**Records from a dataset**:

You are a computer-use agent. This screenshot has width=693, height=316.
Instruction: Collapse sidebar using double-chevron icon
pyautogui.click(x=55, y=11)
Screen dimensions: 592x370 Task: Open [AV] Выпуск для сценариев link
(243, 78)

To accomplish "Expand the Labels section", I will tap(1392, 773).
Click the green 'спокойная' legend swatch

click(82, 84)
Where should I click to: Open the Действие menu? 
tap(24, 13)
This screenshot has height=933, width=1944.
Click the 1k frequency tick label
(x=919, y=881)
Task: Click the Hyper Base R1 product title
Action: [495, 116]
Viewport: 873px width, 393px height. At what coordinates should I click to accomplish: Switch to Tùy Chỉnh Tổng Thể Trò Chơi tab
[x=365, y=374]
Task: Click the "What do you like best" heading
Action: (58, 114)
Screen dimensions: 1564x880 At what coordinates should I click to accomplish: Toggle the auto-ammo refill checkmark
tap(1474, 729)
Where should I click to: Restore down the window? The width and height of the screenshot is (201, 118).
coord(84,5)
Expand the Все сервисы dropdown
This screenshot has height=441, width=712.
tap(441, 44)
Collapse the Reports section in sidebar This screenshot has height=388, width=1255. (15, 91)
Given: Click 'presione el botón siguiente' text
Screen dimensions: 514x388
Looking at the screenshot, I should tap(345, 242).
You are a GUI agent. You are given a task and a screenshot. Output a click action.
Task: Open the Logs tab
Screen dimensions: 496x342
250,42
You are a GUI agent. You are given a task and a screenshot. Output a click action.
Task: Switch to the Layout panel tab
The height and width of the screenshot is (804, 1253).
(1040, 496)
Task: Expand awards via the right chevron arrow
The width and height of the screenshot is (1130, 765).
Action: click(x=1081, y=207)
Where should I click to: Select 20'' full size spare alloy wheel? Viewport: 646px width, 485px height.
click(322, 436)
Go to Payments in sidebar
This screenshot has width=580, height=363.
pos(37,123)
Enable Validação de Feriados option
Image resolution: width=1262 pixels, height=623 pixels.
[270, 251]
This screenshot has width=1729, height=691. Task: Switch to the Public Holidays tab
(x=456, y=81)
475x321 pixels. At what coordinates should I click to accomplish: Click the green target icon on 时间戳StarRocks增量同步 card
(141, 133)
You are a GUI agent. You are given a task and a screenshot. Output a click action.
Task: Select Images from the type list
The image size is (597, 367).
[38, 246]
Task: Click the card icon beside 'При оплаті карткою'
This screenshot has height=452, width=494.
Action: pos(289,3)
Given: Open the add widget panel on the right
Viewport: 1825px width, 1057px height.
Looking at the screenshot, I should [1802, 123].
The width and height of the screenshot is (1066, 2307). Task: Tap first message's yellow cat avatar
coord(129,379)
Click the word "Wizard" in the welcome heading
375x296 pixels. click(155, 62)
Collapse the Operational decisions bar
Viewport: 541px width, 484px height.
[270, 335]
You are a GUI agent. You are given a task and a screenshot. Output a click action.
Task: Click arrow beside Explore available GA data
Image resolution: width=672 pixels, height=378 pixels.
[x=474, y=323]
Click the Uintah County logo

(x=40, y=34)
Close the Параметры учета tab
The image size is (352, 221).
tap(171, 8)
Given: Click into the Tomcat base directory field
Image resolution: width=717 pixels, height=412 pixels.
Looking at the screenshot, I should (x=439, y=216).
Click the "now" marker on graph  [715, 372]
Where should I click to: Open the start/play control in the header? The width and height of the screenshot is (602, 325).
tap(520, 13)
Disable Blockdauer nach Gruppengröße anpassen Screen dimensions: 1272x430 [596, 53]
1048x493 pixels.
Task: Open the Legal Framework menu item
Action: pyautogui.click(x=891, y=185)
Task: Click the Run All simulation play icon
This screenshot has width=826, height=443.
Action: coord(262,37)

**Problem to work on**: Write out these lines exactly, starting at the line that contains "Where should I click to: Restore" and ending at the line that contains "Looking at the screenshot, I should tap(345, 242).".

**Output**:
Where should I click to: Restore down the window? The width and height of the screenshot is (201, 118).
coord(84,5)
Expand the Все сервисы dropdown
This screenshot has height=441, width=712.
tap(441, 44)
Collapse the Reports section in sidebar This screenshot has height=388, width=1255. (15, 91)
Given: Click 'presione el botón siguiente' text
Screen dimensions: 514x388
Looking at the screenshot, I should tap(345, 242).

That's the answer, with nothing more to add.